Source data:
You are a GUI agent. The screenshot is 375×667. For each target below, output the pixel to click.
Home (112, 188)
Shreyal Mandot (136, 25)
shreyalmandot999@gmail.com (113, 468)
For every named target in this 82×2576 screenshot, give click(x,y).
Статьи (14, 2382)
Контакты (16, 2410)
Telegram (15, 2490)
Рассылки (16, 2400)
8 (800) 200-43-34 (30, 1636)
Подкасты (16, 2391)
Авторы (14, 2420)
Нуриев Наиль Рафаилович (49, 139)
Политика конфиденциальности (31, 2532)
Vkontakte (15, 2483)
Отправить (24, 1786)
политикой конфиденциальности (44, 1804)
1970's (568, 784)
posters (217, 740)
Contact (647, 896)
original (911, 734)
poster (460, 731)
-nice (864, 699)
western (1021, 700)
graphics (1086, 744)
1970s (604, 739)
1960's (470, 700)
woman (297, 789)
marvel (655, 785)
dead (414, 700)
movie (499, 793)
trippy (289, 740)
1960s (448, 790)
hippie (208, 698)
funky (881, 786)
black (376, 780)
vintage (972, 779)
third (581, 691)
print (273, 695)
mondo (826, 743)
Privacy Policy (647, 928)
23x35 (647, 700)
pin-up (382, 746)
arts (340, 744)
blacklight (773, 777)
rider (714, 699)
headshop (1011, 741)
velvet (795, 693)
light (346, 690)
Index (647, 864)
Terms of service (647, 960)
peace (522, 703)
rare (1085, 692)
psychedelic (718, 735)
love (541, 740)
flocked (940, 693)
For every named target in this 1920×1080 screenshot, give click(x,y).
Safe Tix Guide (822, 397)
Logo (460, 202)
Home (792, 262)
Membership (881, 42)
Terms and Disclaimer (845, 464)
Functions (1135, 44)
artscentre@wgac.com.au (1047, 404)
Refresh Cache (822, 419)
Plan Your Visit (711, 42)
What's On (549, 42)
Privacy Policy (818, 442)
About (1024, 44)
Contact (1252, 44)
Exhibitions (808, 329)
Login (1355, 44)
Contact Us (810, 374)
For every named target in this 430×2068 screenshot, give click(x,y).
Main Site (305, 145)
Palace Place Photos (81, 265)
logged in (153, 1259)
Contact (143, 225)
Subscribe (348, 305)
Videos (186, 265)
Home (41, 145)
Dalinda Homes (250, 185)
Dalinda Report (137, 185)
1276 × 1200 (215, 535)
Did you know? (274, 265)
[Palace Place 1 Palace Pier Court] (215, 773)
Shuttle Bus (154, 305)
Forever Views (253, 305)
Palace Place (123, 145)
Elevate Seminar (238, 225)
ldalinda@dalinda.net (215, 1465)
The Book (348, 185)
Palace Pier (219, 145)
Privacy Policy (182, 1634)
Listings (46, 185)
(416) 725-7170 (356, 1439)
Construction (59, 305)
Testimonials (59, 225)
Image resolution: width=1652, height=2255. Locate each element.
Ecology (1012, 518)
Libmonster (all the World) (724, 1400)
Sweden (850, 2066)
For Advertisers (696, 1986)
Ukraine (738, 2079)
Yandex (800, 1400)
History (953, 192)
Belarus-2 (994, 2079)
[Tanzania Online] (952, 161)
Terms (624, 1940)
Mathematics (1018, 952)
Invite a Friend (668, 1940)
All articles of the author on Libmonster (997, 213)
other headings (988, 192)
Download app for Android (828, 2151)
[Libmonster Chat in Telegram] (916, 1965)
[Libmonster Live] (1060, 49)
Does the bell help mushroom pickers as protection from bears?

Work instruction: Could you restate, word for word, the lines above from the one with "Авторы (14, 2420)" to the one with "1970s (604, 739)", both included?

Task solution:
Авторы (14, 2420)
Нуриев Наиль Рафаилович (49, 139)
Политика конфиденциальности (31, 2532)
Vkontakte (15, 2483)
Отправить (24, 1786)
политикой конфиденциальности (44, 1804)
1970's (568, 784)
posters (217, 740)
Contact (647, 896)
original (911, 734)
poster (460, 731)
-nice (864, 699)
western (1021, 700)
graphics (1086, 744)
1970s (604, 739)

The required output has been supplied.